Sara Pritchard, associate professor in the Department of Science and Technology Studies (STS) in the College of Arts and Sciences, has edited a book on this trend, “New Natures: Joining Environmental History with Science and Technology Studies” (University of Pittsburgh Press, 2013).
“People are starting to think about STEM [science, technology, engineering, math] fields not just as technological and scientific domains, but also situated both socially and historically,” Pritchard said. “For example, with climate change, we don’t just need to know the science, but we need to think about the politics and the social questions together with the science and about how one shapes the other.”
The book includes 13 chapters from scholars in science and technology studies who examine historical and contemporary issues “using a method or concept that has been particularly fruitful within STS and thinking about how that work might enrich environmental history, a subfield that explores the complex dynamics between humans and non-human nature in the past,” Pritchard said.
For example, Dolly Jørgensen explores the “rigs to reefs” debate in California, where the state is considering whether to keep or tear down vacated oil rigs in the ocean. There are solid environmental reasons for each option, Pritchard said. The rigs have become ecosystems supporting colonies of fish and other organisms.
“Jørgensen’s example shows that the boundaries between nature and technology are really complicated,” she said. “Both sides are enacting a different idea of the environment, but each believes it is being ‘pro-environment.’“
Because the issue can’t be simplified to one “right” scientific answer, state lawmakers are grappling with their definitions of nature – whether the environment is better off in a “pure” state without any human-made objects like oil rigs, or whether the new ecosystem created is a valuable contribution to the environment. At the same time, they are considering questions of economics and politics as they make a decision, she said.
Pritchard said scholars in STS and environmental history have been eager to collaborate for some time, and scholarship at this nexus has emerged over the last decade.
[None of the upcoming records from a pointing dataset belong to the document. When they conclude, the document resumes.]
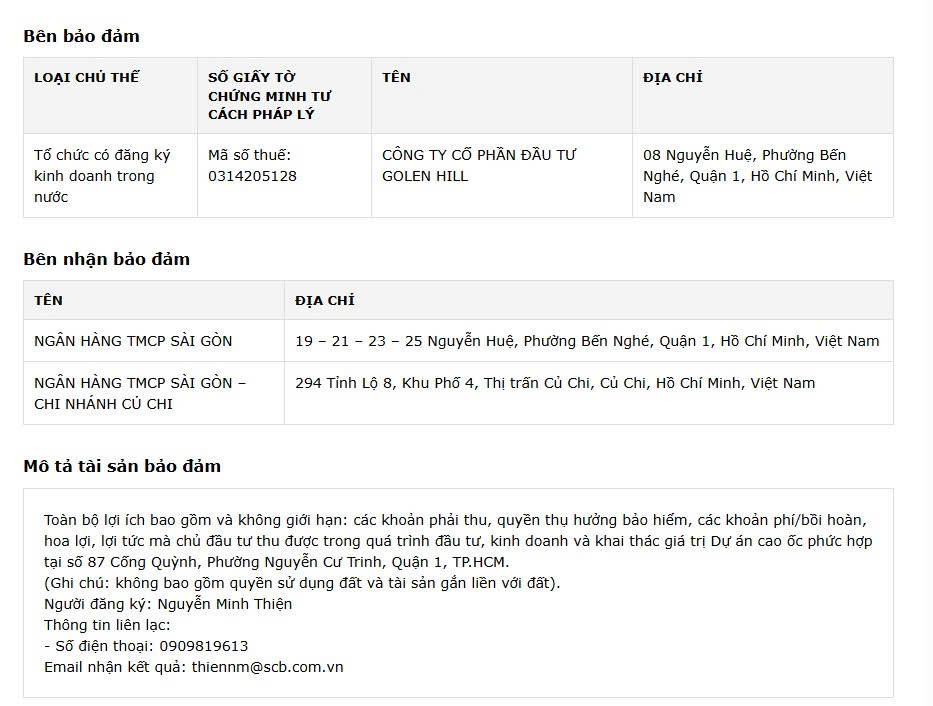Click the 'ĐỊA CHỈ' header in the first table
933x706 pixels.
tap(672, 77)
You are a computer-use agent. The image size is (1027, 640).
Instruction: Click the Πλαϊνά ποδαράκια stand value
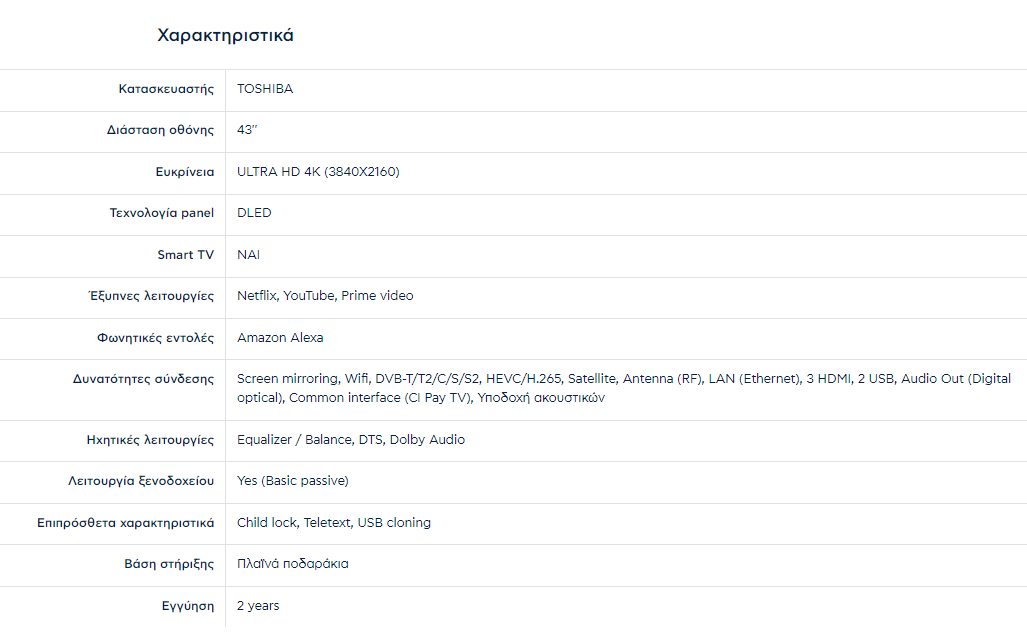(292, 564)
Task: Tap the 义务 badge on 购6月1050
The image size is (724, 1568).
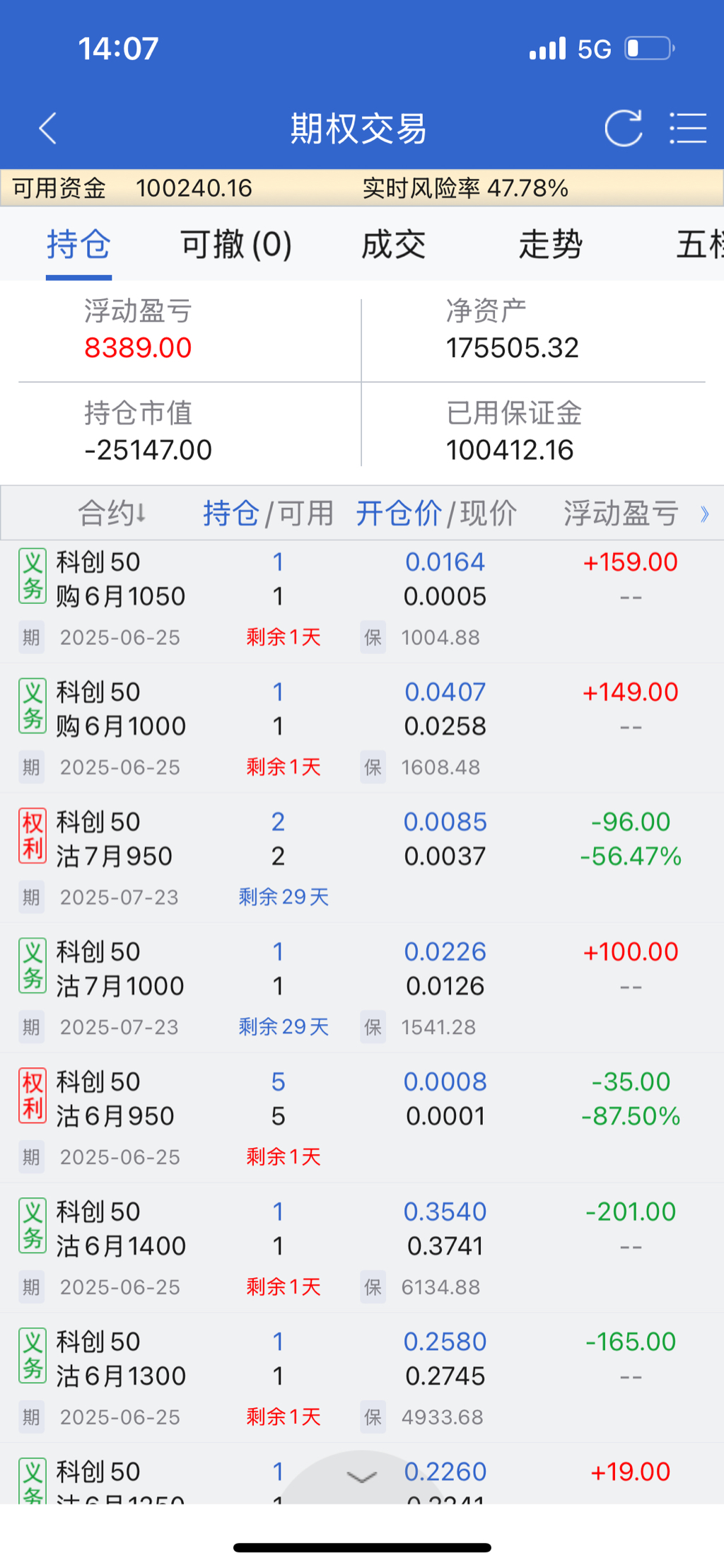Action: coord(33,577)
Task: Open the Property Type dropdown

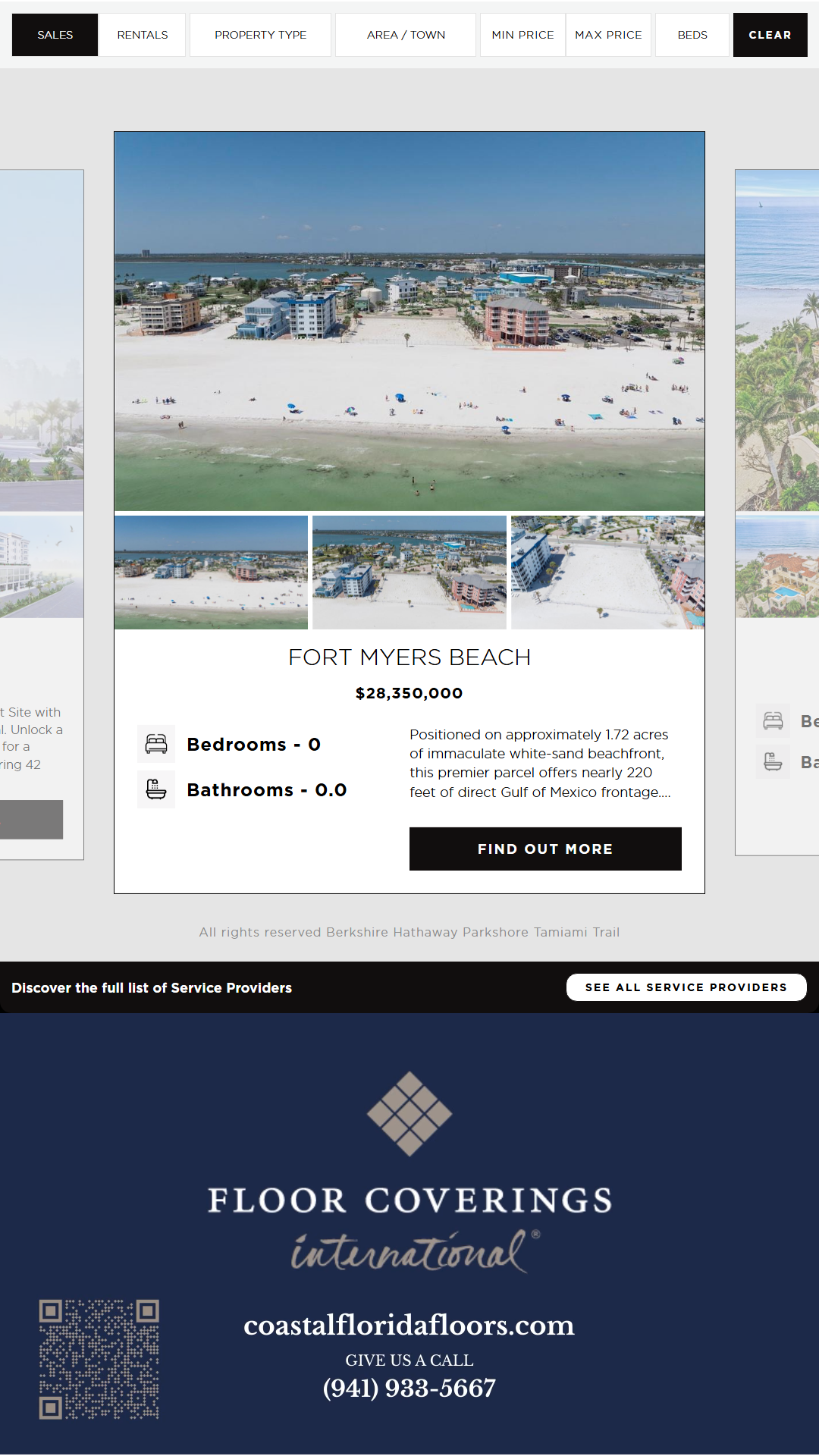Action: [x=260, y=35]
The National Science Foundation is also more interested in supporting research projects that show a strong interdisciplinary component.
“In some cases, a research program has social and ethical considerations tacked on as an afterthought,” Pritchard said of NSF applications. “But if you have a truly interdisciplinary collaboration, you can envision a project imagined from the ground up in a way where social, political and ethical implications are considered when the research question, experiment or methods are designed.”
Not only does including these implications make the project richer in its scope, it can also call attention to unintended consequences in research design, Pritchard said. She cites examples of medical studies where researchers either ignore or reinforce certain racial- or gender-based biases by the way their study is framed.
Collaborative work by environmental historians, social scientists and physical scientists can lead to a deeper understanding of the challenging issues our world faces, Pritchard said. A growing number of scientists have said we are living in a new geological time period, the Anthropocene, she said.
“Some scientists have argued that human impact on the planet is now so great that we are a geologic force,” Pritchard said.
Pritchard co-edited the book with Dolly Jørgensen, a researcher in the Department of Ecology and Environmental Science at Umea University in Sweden, and Finn Arne Jørgensen, associate senior lecturer in the history of technology and environment at the same university.
Kathy Hovis is a writer for the College of Arts and Sciences.